Sun 24 March 2024:
Climate change causes a significant rise in glacial melting, and this indirectly triggers wildfires, said a Turkish academic, Anadolu Agency reports.
The increasing melting of the polar glaciers, which prevent the world from overheating by reflecting about 80 per cent of the sunrays, is increasing the number and frequency of extreme weather events by affecting the hydro-meteorological balance, Murat Turkes, a member of the Board of Directors of Turkiye’s Bogazici University Climate Change and Policy Application and Research Centre, told Anadolu.
These weather events, which manifest themselves as an increase in temperatures, drought, changes in precipitation regime and harder-blowing winds, are important factors causing forest fires.
Turkes said the ice sphere, consisting of polar, continental glaciers, glacial shields and sea glaciers, as well as Alpine valley glaciers in high mountains, is one of the components that make up the climate system.
For the survival of the glaciers, it should snow, and there should be a climate that allows the snow to stay on the ground for a while and be located around the glacier on the mountains, he said.
“That’s where the problem comes,” Turkes stated, adding: “In the last 50 years, glaciers in many regions of the world have been shrinking in volume and area because the climate is warming, snowfall is decreasing, even if it snows, air temperatures are increasing because they are melting rapidly, and the glaciers are not being fed.”

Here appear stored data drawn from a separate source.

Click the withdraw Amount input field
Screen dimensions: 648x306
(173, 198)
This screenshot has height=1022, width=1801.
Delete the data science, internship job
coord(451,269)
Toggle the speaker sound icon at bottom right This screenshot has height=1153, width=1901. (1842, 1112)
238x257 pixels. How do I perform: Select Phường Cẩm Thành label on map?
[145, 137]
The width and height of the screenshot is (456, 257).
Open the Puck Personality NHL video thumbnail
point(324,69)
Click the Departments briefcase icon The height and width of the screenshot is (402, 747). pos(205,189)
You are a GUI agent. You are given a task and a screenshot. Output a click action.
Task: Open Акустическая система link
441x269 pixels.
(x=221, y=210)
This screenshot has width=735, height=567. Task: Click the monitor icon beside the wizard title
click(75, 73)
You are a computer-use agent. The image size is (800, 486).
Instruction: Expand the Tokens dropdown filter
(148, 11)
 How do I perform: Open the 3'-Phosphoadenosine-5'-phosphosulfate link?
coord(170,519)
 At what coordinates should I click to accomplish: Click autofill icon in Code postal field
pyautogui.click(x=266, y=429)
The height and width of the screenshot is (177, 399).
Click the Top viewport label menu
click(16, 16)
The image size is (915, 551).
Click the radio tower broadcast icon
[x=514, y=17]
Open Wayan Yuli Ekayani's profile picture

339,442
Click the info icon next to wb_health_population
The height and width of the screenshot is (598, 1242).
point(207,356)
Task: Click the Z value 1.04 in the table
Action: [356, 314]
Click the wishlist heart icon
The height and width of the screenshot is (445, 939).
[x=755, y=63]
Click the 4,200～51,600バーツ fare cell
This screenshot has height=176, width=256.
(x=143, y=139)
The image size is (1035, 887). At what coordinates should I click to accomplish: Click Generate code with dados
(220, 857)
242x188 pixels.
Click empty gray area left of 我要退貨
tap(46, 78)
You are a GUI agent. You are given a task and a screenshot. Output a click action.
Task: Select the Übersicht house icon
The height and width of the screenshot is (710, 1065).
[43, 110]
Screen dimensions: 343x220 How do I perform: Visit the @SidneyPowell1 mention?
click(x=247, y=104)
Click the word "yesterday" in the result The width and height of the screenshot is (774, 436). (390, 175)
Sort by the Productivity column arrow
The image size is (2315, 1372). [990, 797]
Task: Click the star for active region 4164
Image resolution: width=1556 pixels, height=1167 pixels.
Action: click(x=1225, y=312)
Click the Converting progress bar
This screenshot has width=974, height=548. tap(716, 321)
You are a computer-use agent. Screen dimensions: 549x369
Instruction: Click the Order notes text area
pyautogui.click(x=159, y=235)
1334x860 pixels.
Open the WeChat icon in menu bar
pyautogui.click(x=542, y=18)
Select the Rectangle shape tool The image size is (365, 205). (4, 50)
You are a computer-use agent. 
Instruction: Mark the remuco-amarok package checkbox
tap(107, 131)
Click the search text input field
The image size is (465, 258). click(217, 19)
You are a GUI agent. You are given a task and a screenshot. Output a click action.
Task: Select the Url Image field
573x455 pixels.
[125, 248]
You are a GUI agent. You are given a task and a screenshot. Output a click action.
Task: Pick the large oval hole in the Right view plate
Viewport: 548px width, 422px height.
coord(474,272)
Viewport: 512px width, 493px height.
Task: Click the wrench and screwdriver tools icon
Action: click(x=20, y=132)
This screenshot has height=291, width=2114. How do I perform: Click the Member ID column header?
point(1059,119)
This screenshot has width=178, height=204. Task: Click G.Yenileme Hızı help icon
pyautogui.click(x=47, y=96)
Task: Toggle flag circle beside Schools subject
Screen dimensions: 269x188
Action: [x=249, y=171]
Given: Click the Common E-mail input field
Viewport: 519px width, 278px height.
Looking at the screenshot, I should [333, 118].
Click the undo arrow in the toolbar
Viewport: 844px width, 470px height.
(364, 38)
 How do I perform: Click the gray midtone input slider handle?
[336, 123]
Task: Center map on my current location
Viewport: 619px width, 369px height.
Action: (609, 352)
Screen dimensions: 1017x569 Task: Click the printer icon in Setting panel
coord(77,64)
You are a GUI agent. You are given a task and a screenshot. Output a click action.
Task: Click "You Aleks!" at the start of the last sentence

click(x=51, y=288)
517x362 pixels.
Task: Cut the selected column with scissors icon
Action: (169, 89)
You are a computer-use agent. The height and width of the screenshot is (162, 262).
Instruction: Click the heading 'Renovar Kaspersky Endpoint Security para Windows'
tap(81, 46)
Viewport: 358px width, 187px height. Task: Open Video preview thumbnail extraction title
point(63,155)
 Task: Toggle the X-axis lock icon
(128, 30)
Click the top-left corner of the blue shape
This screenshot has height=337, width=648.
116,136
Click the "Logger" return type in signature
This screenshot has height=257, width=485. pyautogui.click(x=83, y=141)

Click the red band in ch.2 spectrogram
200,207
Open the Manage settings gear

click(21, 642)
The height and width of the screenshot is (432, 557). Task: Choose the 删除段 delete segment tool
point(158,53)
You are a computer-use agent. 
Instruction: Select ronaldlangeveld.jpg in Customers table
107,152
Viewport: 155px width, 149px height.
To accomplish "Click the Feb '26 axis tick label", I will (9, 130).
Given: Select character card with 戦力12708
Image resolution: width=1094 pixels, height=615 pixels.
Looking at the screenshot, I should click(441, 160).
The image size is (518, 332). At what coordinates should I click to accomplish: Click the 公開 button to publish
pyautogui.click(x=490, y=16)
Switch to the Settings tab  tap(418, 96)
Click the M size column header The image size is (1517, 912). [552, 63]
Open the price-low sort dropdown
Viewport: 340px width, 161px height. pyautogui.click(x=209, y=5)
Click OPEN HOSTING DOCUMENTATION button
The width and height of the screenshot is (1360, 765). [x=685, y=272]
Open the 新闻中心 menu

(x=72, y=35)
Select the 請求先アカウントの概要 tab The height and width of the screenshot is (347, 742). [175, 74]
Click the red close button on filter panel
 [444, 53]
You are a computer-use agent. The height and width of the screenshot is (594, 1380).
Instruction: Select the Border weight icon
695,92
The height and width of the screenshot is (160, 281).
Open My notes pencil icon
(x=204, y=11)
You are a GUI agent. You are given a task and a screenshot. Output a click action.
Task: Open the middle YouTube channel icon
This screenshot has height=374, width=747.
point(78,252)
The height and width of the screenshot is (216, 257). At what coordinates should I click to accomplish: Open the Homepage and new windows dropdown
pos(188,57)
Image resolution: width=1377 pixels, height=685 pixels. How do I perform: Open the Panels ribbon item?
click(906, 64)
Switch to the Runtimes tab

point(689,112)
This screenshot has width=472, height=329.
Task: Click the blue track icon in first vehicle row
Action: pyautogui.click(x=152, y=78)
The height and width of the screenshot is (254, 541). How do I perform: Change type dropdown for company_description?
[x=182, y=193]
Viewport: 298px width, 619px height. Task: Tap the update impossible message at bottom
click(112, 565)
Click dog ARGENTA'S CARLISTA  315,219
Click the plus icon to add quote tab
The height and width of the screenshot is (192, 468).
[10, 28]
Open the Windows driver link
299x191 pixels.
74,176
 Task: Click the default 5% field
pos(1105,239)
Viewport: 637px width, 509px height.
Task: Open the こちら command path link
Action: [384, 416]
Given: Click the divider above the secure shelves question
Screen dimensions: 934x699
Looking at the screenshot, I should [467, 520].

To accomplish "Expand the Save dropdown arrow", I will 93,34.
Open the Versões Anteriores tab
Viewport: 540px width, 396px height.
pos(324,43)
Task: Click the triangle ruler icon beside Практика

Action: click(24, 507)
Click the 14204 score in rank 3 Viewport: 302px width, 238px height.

Describing the situation Turkiye has been witnessing lately, he stressed: “If the glaciers continue to melt at this rate, the poles will warm up over the next century, and a world in which they completely melt will be perhaps 10 degrees Celsius (50 Fahrenheit) ) warmer than today.”
“This means that tropical, very hot, very dry conditions” would take the stage in the country, he emphasised.
Serious crisis
Emphasising that temperature and drought lead to a serious crisis in agriculture, a rapid decline in agricultural yield, a decrease in water resources and an expansion of forest fires in terms of area and period, Turkes warned that the wildfire risk will extend from mid-spring to mid-autumn for a longer period, and the risk of major fires will also increase.
“While forests are carbon sinks, carbon dioxide is also emitted into the atmosphere when burned,” he explained, noting: “In addition, the loss of forests means a decrease in water resources.”
In a world where it is warmer, evaporation is rapid and at large rates, leading to floods and landslides, he said.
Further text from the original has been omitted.